The Aids Access Foundation, together with the Ozone Foundation, the Foundation for Aids Rights, the Thai Aids Treatment Action Group and the Rural Pharmacists Association expressed their concern in writing to the ministry about the excessively expensive hepatitis C medicine sofosbuvir, and urged it to take action.

“Up to 1.3 million hepatitis C patients will be affected by the overly expensive cost of a US firm’s hepatitis C medicine, which costs US$1,000 (around Bt32,000) per pill.
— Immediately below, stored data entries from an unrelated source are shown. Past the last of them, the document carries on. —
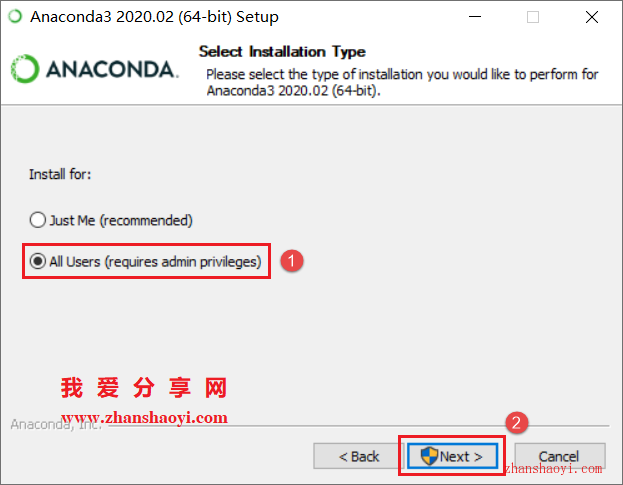623x485 pixels.
Task: Close the Anaconda3 Setup window
Action: tap(592, 17)
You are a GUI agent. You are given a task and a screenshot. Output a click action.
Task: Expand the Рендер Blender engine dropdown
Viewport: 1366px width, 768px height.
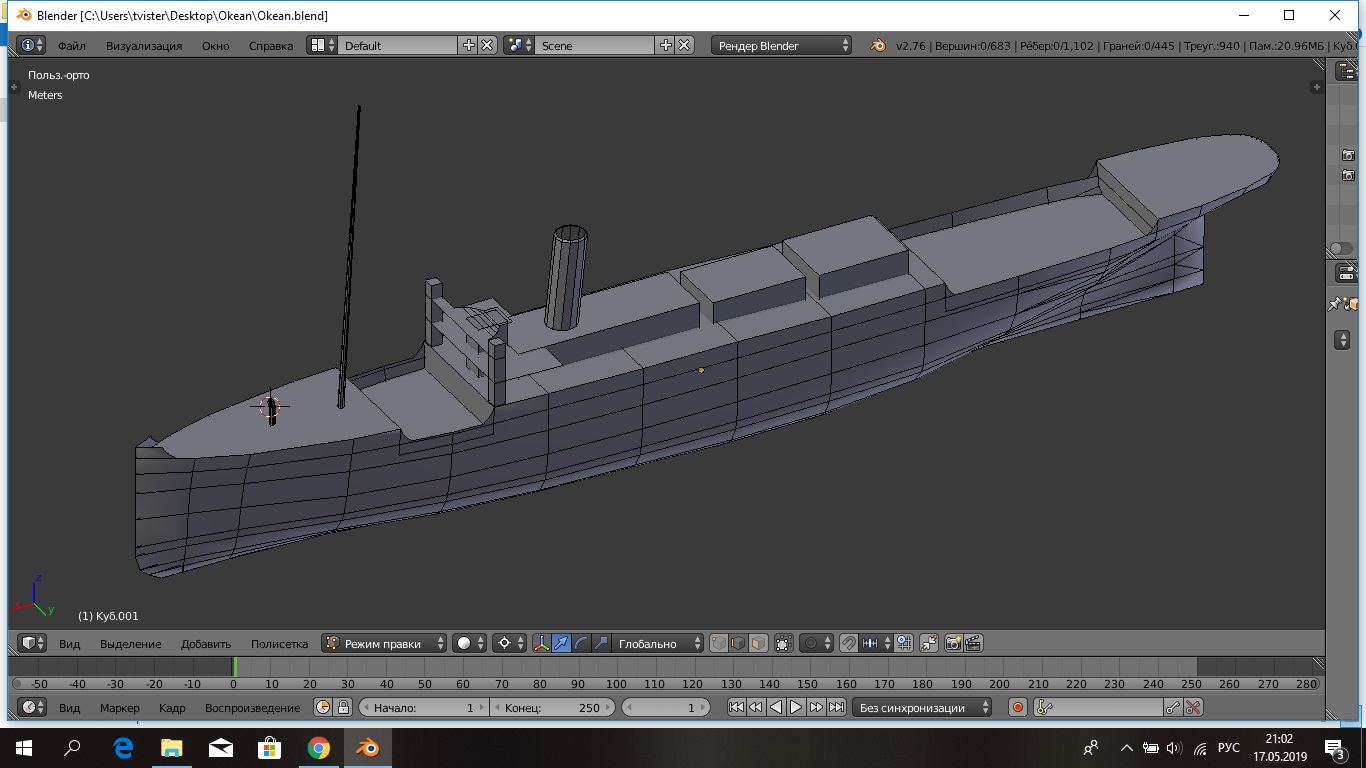click(x=782, y=46)
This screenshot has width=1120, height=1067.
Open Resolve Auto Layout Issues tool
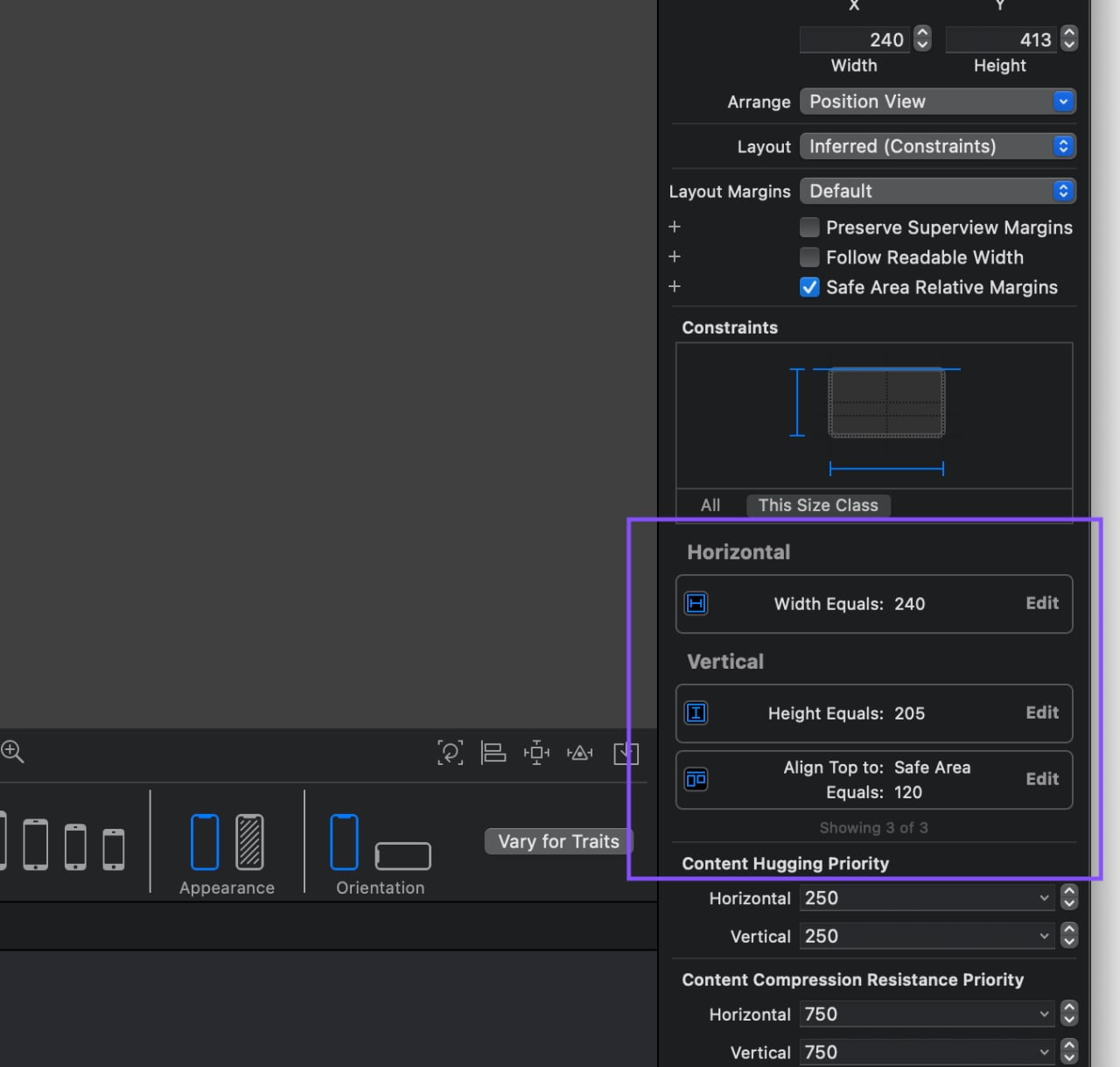(x=579, y=753)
An overall treatment course requires a patient to use 90 pills of this medicine, which would cost more than Bt2.5 million,” said Nimit Tien-udom, director of the Aids Access Foundation.
According to his investigation, a pharmaceutical company in India manufactures sofosbuvir at just Bt71 per pill.
Nimit said his objective was to ask the Public Health Ministry to implement compulsory licensing for sofosbuvir in case Gilead Sciences Inc successfully registers a patent for this drug in Thailand.
“This drug is very important to hepatitis C patients, so the government should use its power over patents to ensure all patients can access the hepatitis C medicine,” he said.
Late last December, his group asked the Intellectual Property Department to reconsider letting Gilead Sciences register a patent for sofosbuvir in Thailand, as the chemical ingredients of the drug were already known and the medicine is very important for hepatitis C patients.
However, there was no reaction from the department.
“I suggest that there should be many firms competing in selling this medicine, not only one firm monopolising the market,” Nimit said.
Explaining the importance of |sofosbuvir, he said the current medicine used for hepatitis C was less effective and had too many side effects compared with the new medicine, which can cure the disease within three months.
Dr Surachet Satitramai, deputy permanent secretary of the Public Health Ministry, said it had accepted the group’s plea to take up the issue with the Commerce Ministry and the Food and Drug Administration. 
Surachet later said there would be a careful consideration of this matter, as this is a new drug. 
He also assured fairness to the people and the pharmaceutical company, as per the law.